Perubahan area lahan terbuka dua mil dari garis pantai Teluk Ambon yang terpantau pada Oktober 1972 hanya sebesar 31,2 hektare berubah menjadi 51,3 hektare pada Oktober 1988, lalu naik menjadi 124,6 hektare pada April 1990 dan 103,0 hektare pada November 1993, kemudian meningkat tajam menjadi 714,2 hektare pada Januari 1998.

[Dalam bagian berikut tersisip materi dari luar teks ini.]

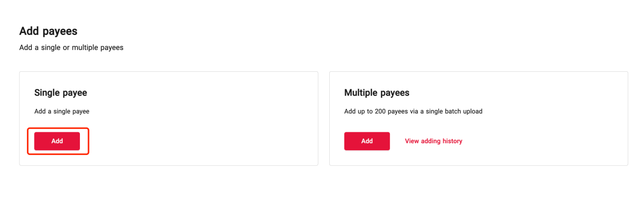Screen dimensions: 641x206
Task: Select the Multiple payees card title
Action: pyautogui.click(x=377, y=93)
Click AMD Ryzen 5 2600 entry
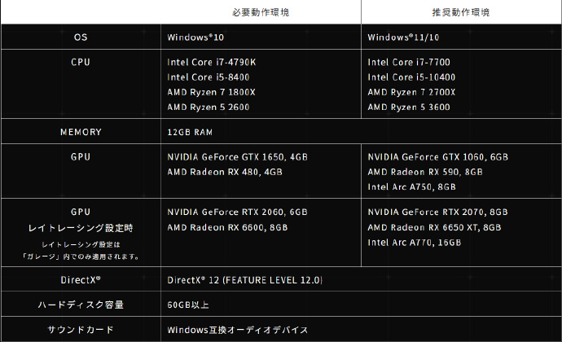The width and height of the screenshot is (562, 342). pyautogui.click(x=209, y=107)
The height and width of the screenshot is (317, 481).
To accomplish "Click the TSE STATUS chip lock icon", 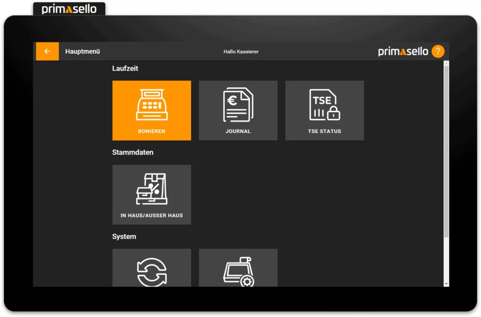I will point(324,104).
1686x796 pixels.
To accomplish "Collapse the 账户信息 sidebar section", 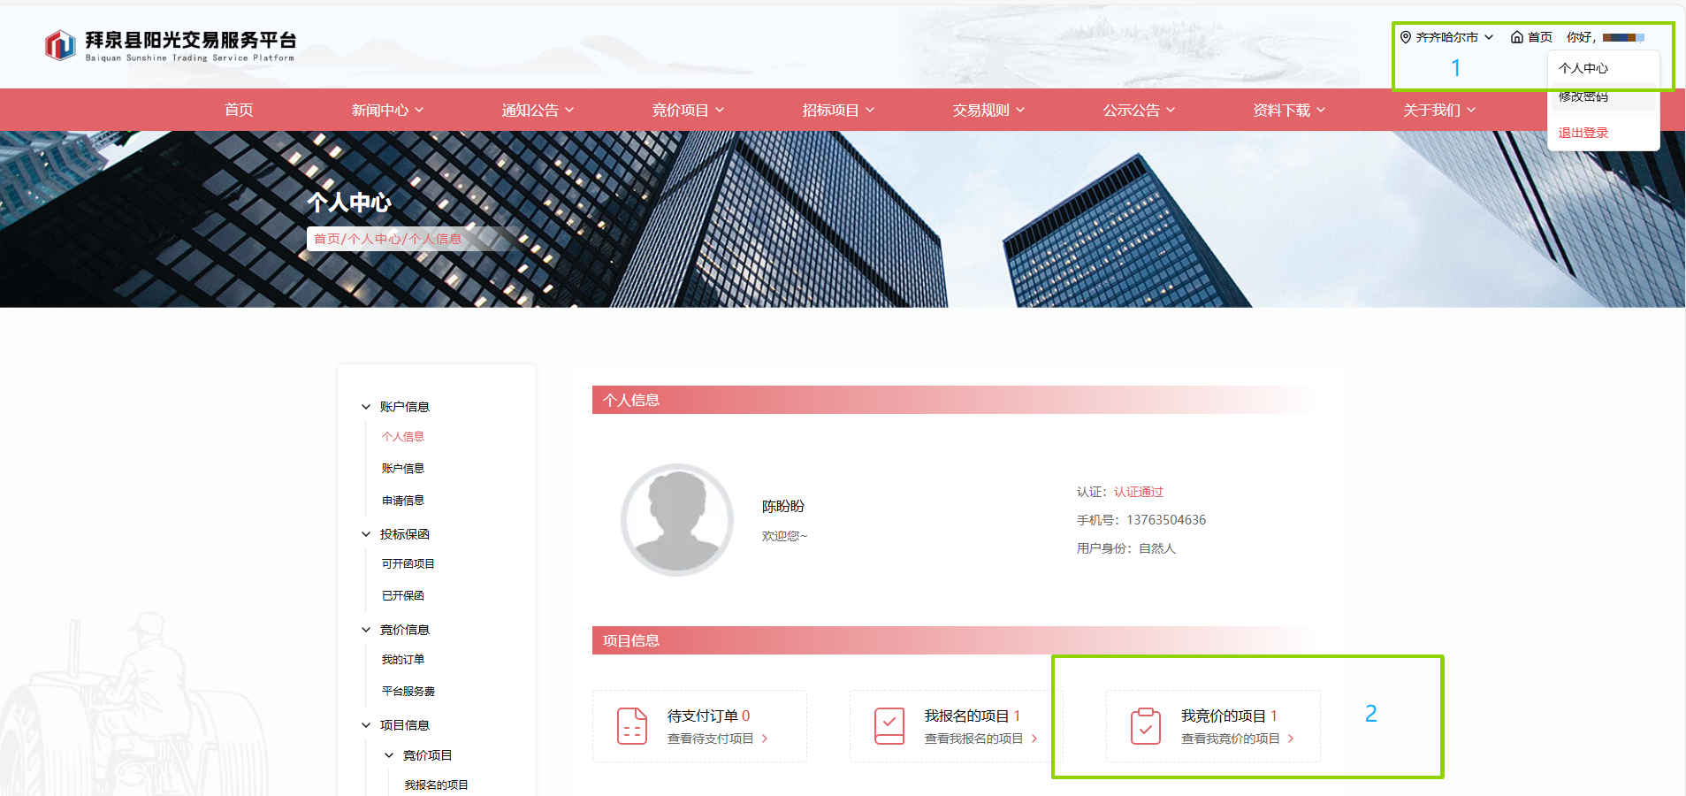I will pyautogui.click(x=366, y=407).
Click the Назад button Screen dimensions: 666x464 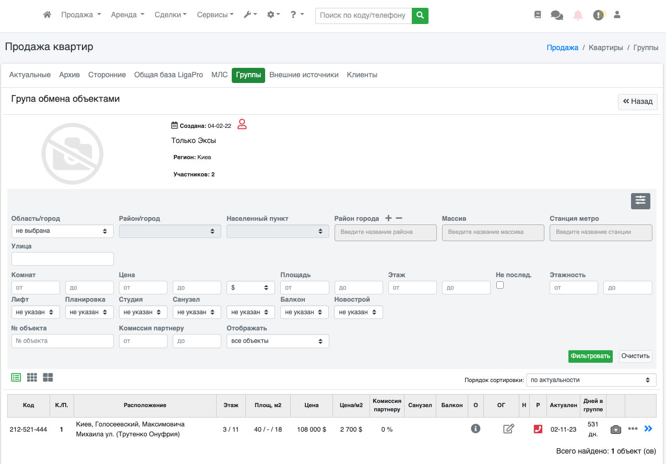637,102
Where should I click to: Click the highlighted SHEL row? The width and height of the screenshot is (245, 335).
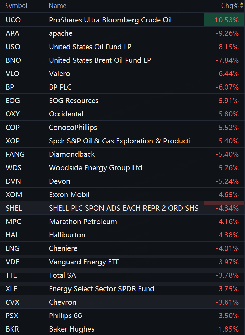tap(124, 208)

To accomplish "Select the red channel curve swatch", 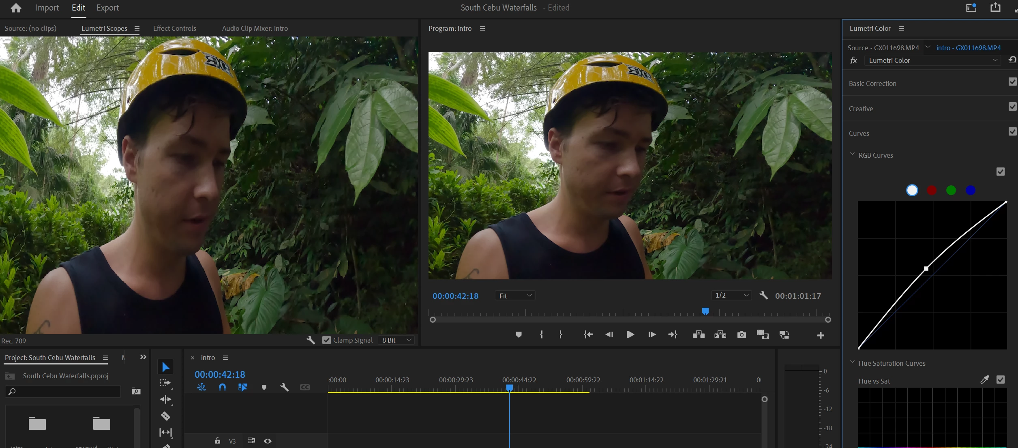I will point(932,190).
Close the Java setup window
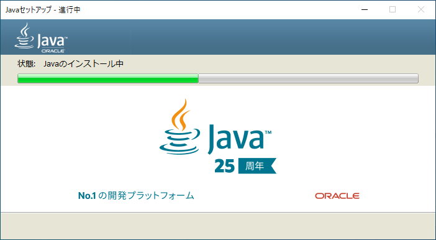436x240 pixels. 421,10
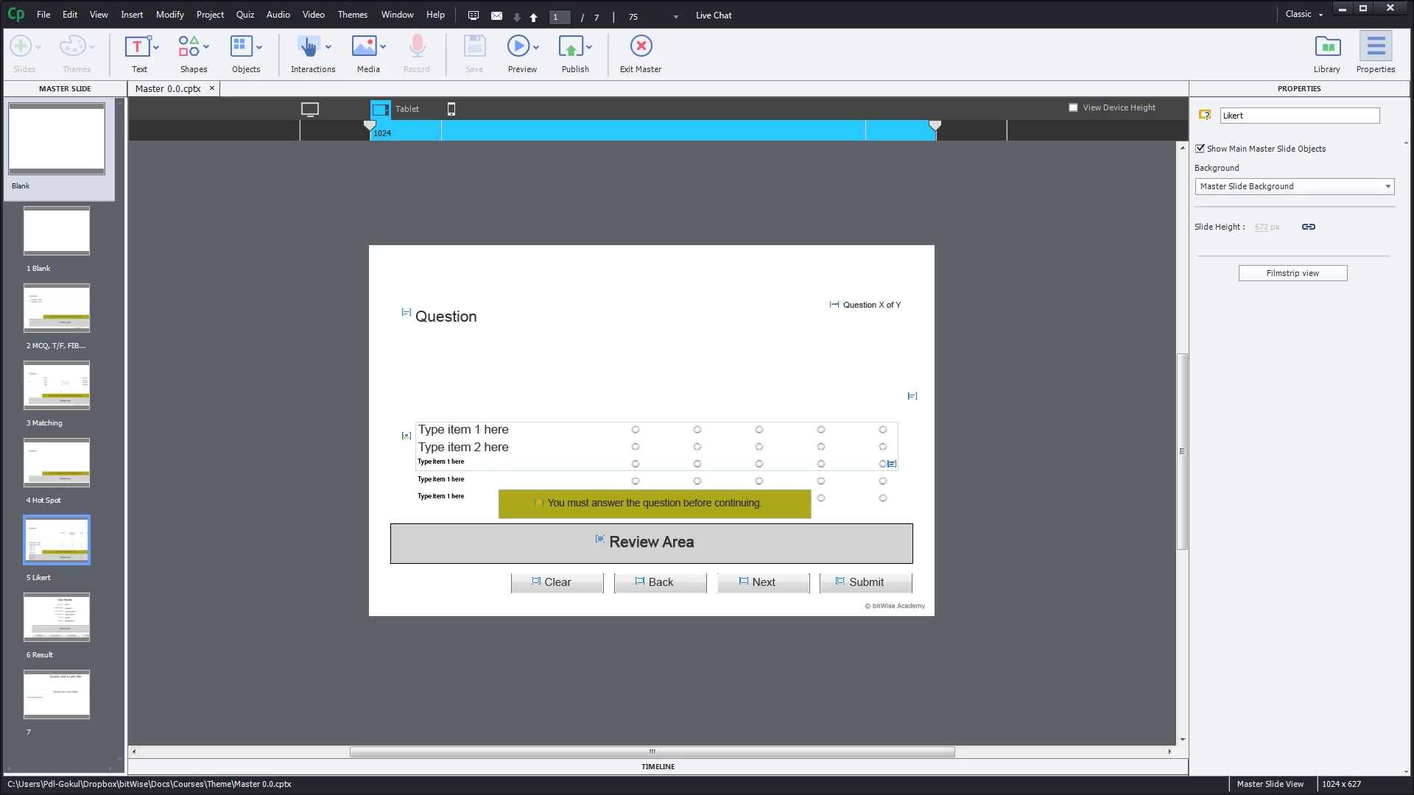The image size is (1414, 795).
Task: Uncheck Show Main Master Slide Objects
Action: 1200,149
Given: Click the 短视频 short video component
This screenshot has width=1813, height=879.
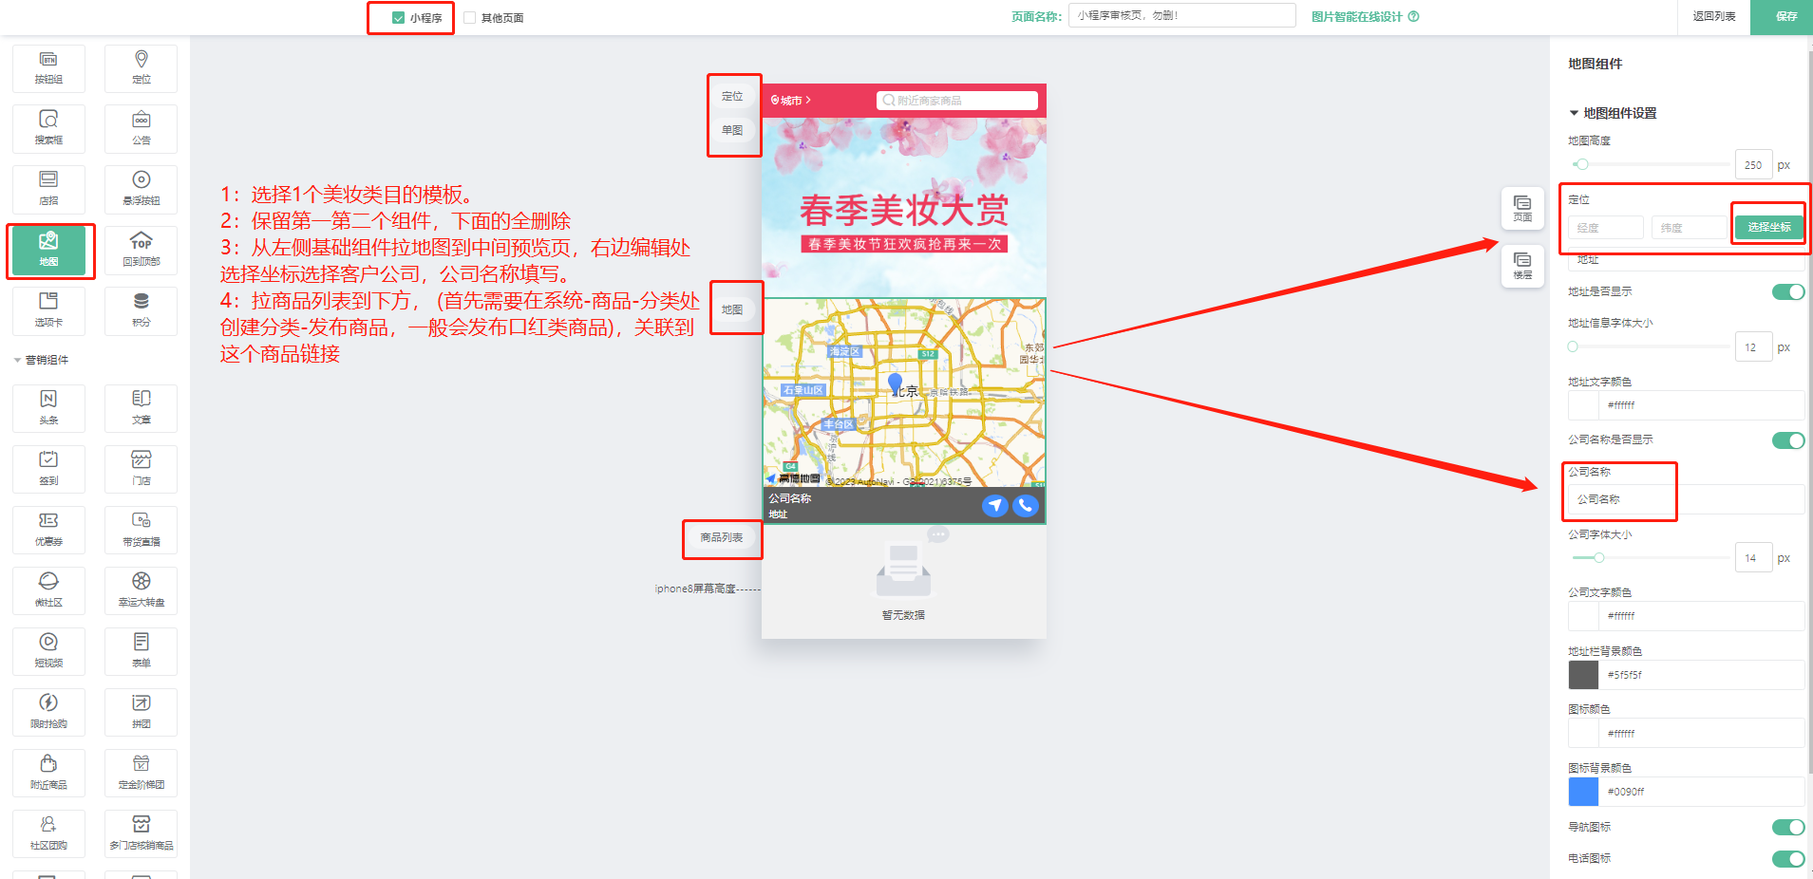Looking at the screenshot, I should [48, 651].
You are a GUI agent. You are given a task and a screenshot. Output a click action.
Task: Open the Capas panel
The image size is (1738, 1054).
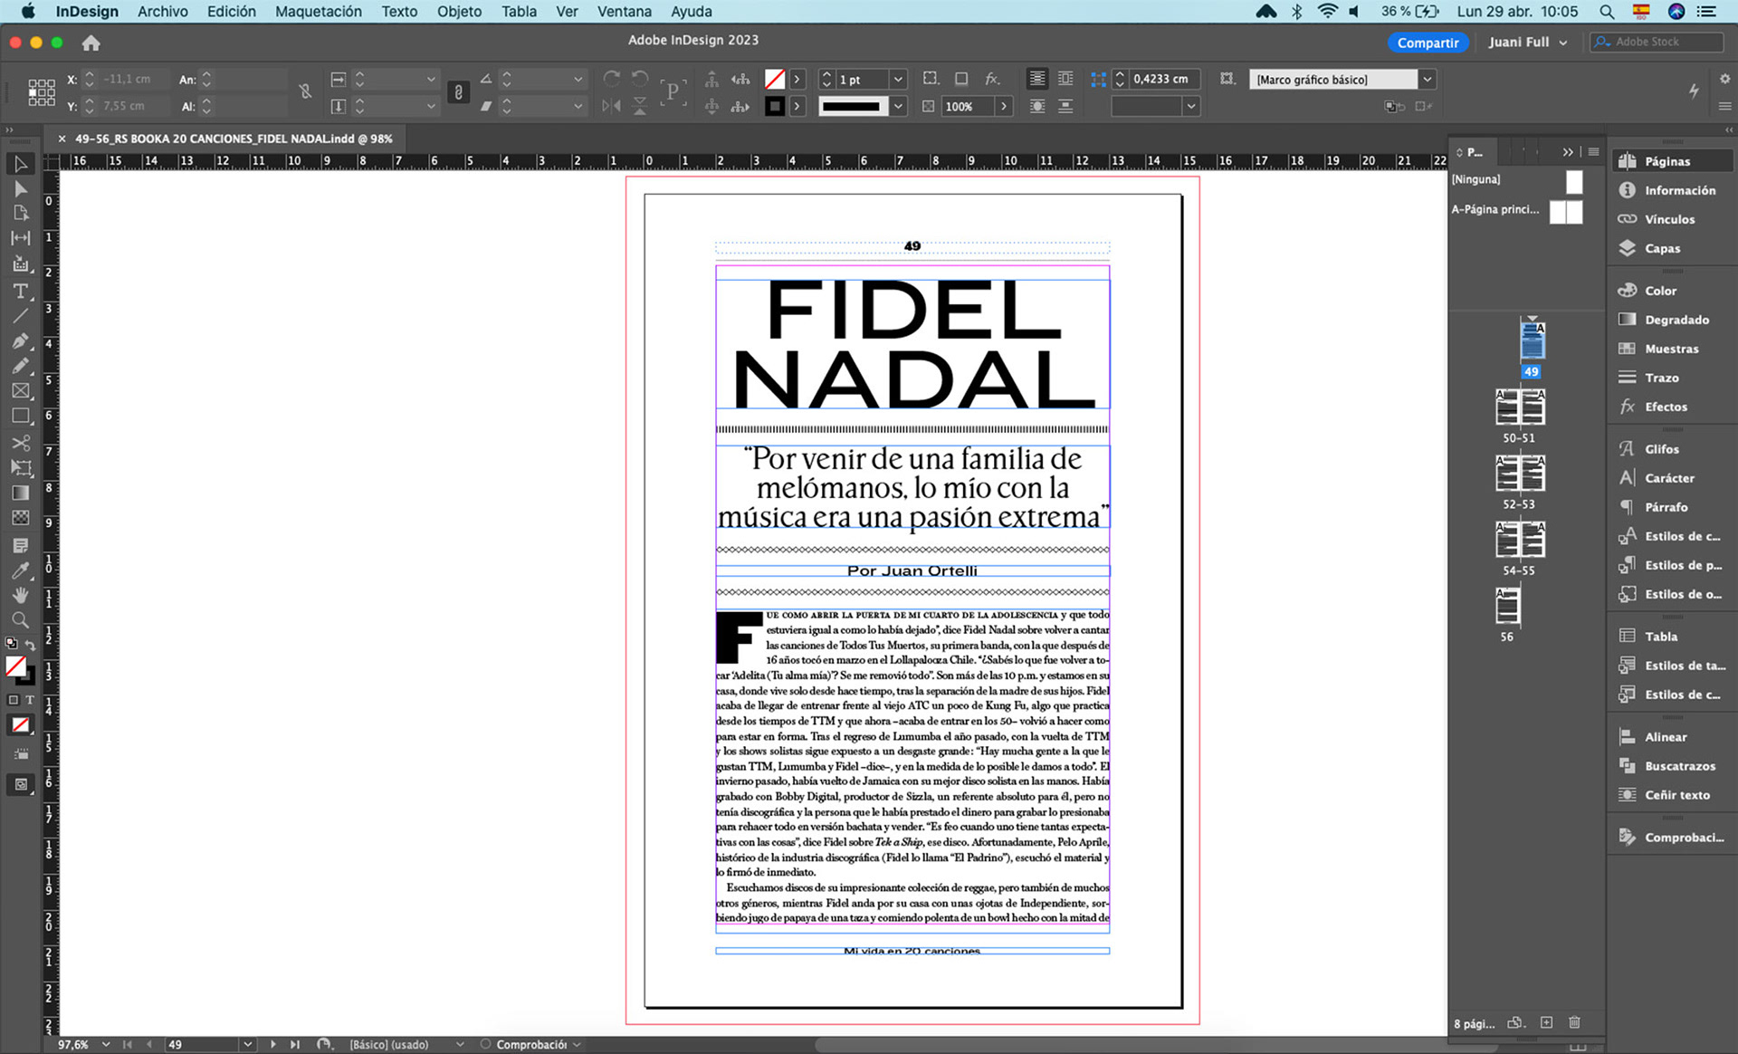tap(1662, 248)
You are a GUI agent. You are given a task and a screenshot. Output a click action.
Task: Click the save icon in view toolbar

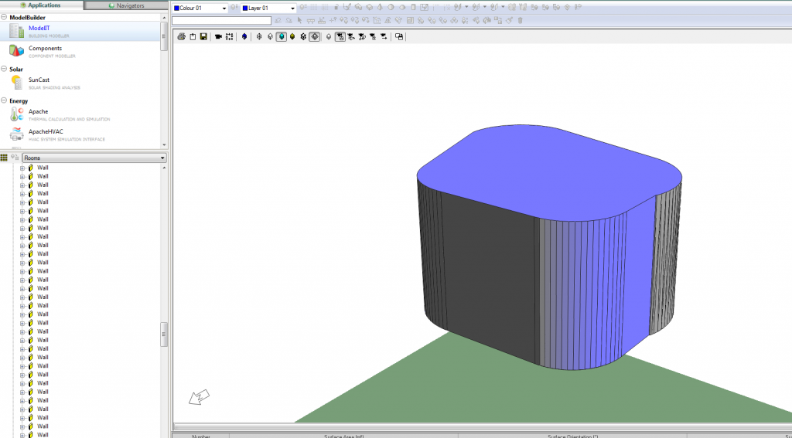203,36
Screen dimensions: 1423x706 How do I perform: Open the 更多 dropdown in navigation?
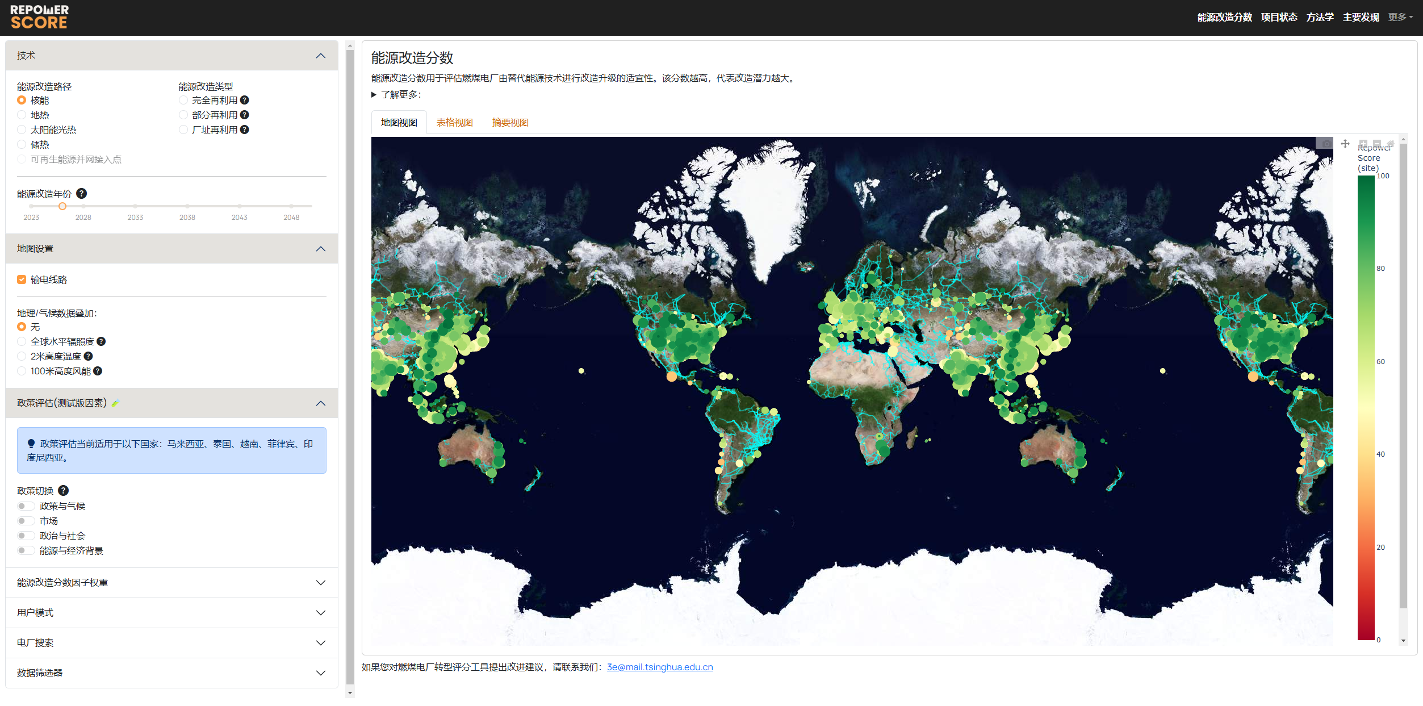(1400, 18)
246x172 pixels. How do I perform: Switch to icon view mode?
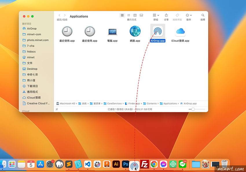122,15
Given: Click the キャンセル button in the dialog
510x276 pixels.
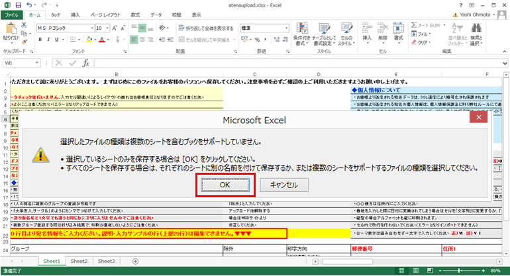Looking at the screenshot, I should (x=283, y=185).
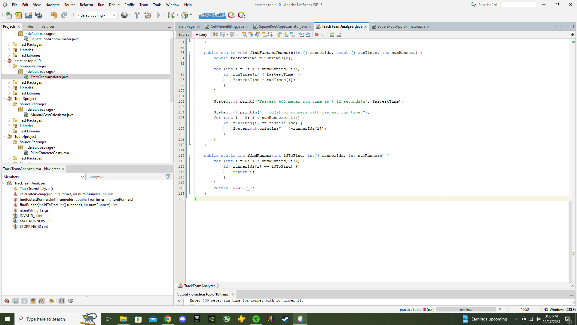
Task: Build the project with the hammer icon
Action: point(137,15)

Perubahan lahan terbuka untuk kebutuhan pemukiman menjadi lebih kecil pada Maret 2001, hanya 24,6 hektare karena banyak orang yang keluar dan pindah dari Ambon akibat konflik horisontal pada 1999-2000.
Pipa Bocor
Kebocoran pipa milik Badan Usaha Milik Negara (BUMN) diduga karena aktivitas pekerjaan pembangunan jembatan oleh Balai Jalan dan Jembatan Nasional Wilayah Maluku dan Maluku Utara, dimana alat berat (Eksafator-red) melakukan pengerukan untuk pembangunan jembatan darurat.
Seorang kariawan PLTD menyebut kebocoran pipa minyak milik Pembangkit Listrik Tenaga Disel (PLTD) itu diduga setelah adanya pengerukan material tanah sehingga meluber. Tumpahan minyak pun tak terhindarkan mengikuti aliran sungai ke muara sungai.
Dia mengatakan, pasca kejadian itu mereka mencoba memperbaiki pipa tersebut sehingga tidak tumpah.
“Katong pake lem untuk menutup lubang yang bocor itu,”Kata kariawan PLTD, sabtu pekan lalu.
Soal dugaan pencemaran pada mangrove, pihak PLN saat ini tengah berupaya menetralisir dampak tumpahan minyak yang berasal dari mesin disel itu.
Pantauan media ini, terlihat seorang kariawan PLN bolak-balik menyiram cairan yang diduga merupakan cairan kimia untuk menetralisir tumpahan minyak di sekitar mangrove yang fungsinya untuk mengurai kekentalan minyak yang sudah terlanjur meluber ke hutan mangrove.
“Itu cairan apa yang disiram, Tanya titastory,id kepada petugas itu ?
“Ini cairan Kimia, disuruh siram untuk minyak,”jawab petugas PLN yang saat itu tengah menyiram cairan kimia berwarna putih itu.
Petugas PLTD Poka ini berupaya untuk menabur bahan cair yang fungsinya untuk mengurai kekentalan minyak yang sudah terlanjur meluber ke hutan mangrove,.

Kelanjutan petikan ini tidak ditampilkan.